SOURCE DATA:
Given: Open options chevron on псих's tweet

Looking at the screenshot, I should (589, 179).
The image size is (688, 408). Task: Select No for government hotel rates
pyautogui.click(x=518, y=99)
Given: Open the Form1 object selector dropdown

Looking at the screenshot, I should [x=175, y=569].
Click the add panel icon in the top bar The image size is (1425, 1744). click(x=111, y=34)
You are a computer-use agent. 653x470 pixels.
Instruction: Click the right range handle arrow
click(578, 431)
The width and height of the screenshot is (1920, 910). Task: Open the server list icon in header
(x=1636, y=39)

THE PROBLEM:
Starting at the line that contains "The width and", retype every line through the end of the records exactly, and nothing else.

RESULT OF THIS TASK:
The width and height of the screenshot is (1920, 910). Task: Open the server list icon in header
(x=1636, y=39)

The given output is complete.